I've been asked by the engineers and scientists I work with about the guilt and innocence of the Patriots. The Patriots balls measured far less than the required 12.5 psi; even by my analysis, it is unlikely that these balls were in spec. However, what my analysis can't account for is overall system bias. Bias is the tendency for a measurement system to measure lower or higher than the true value. In the lab findings in the Wells report, they indicate "the Exemplar Gauges underestimated the Master Gauge by an average of .07 psig". This is an example of gage bias; the Exemplar gages measure .07 lower than true (page 20, note 20). This gage bias is small; however, what we will never know is the bias introduced by referees. Bias in a non-statistical sense infers intent, which is not part of the statistical interpretation of bias. In statistics, bias simply means the average tends to one side of the true value, without assuming malicious intent. I have no evidence, nor do I believe the referees had the intent to measure the footballs "low" or "high". However, the measurement system can have bias regardless of intent.
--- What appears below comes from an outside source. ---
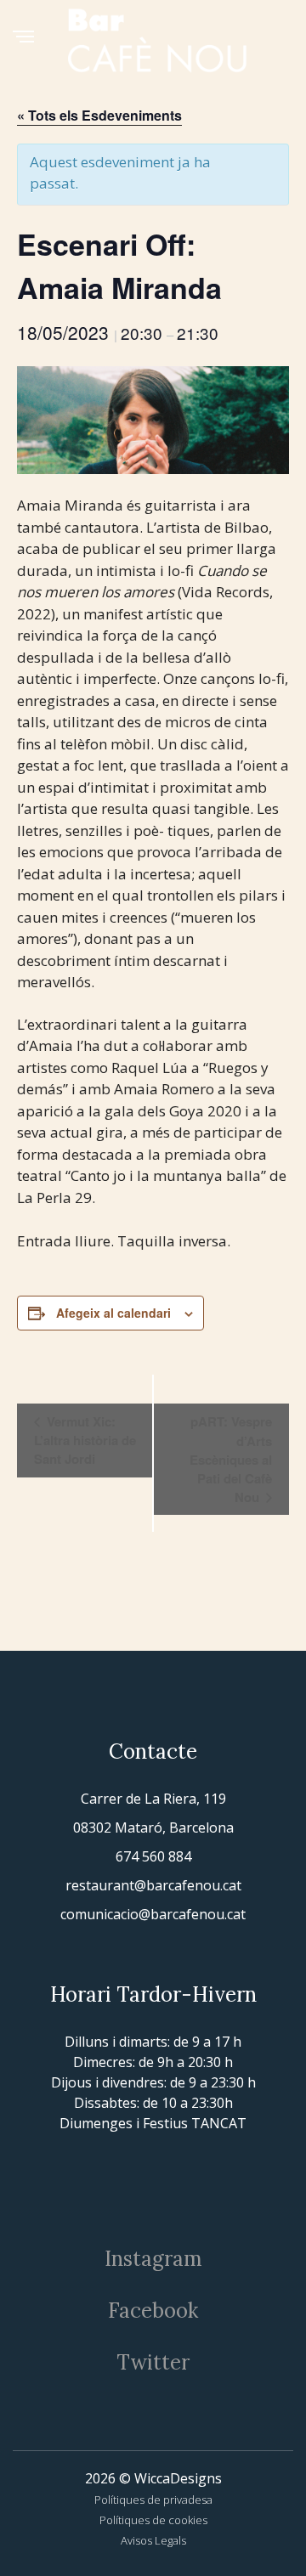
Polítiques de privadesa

Many things can affect the bias, without the referees' knowledge: how they hold the ball, the angle and depth of needle insertion, and how long they allow the readings to stabilize. If you look at the MSA data, you can see in the data that there is a bias between the two referees. Note that Appraiser 1 (referee 1) measures lower than Appraiser 2. For you stats people, the difference is statistically significant using a paired t-Test, but the difference isn't normally distributed, violating one of the assumptions of the paired t-Test. However, there is another disturbing note in the data, which I've not had the time to analyze yet. The data below is the MSA data, but I've included a note of which team's ball is being measured and the difference between the two referees.
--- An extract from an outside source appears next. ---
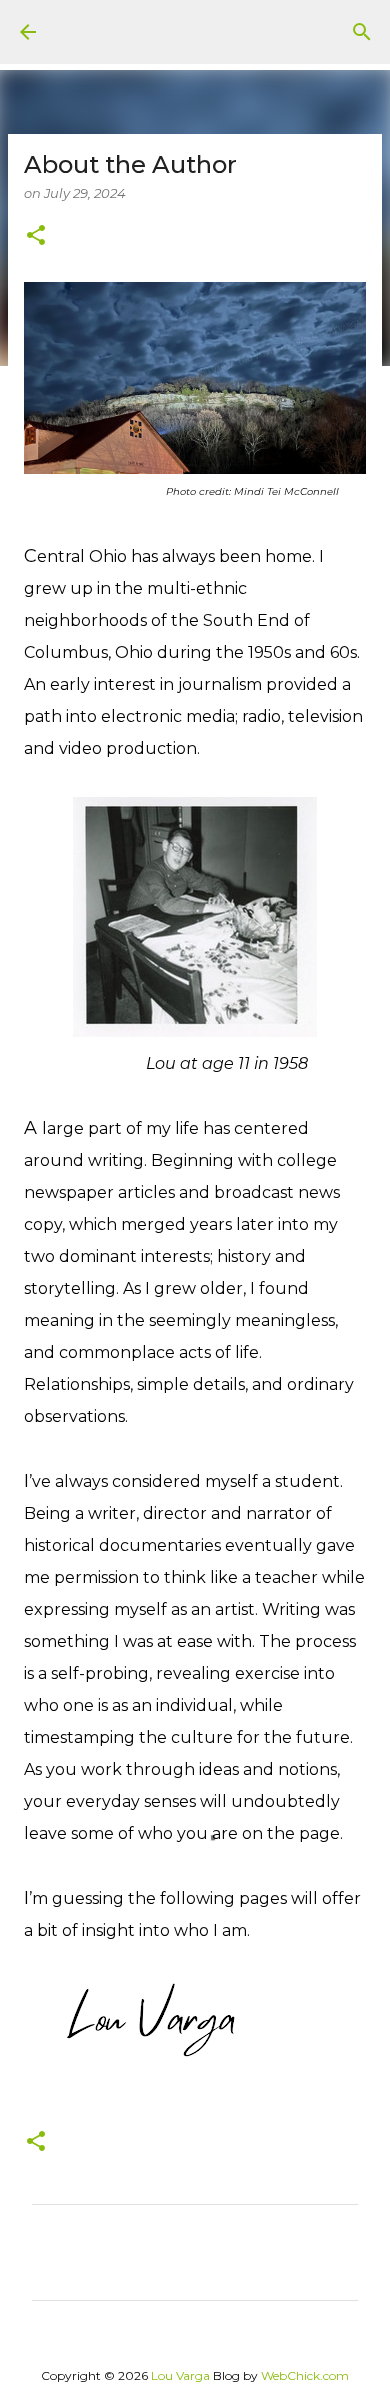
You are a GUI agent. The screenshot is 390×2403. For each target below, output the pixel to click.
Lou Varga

Again, the difference column is calculated as Ref #2- Ref #1. Note that the difference is positive for all of the Patriots' balls, indicating that Ref #2 is biased higher than Ref #1. The disturbing part is that when they measure the Colts' balls, three of the four differences are negative. I haven't had time to do the math to determine if this is statistically significant or not, but I will in a future article. However, the main reason for this being disturbing is that Ref #2 measured three of the Colts balls out of spec (lower than 12.5). Had the tendency of Ref #1 to measure lower than Ref #2 continued (as you would expect) then Ref #1 would have measured all four of those balls less than 12.5. Had that occurred, this discussion would be around how BOTH teams had balls less than the required 12.5 psi. Again, it is possible this is random variation or that the referees swapped gages; I will do the formal math in a future article.

Given the difference between referees, the uncertainty in the bias from true, and the strange measurements coming from the data, my personal conclusion is that there isn't sufficient confidence in the measurement system to conclude anything about the pressure of the balls on game day.

Final Note: At the time of this writing, I am not being paid by nor have I ever contacted or been contacted by anyone in the Patriots' organization or the NFL.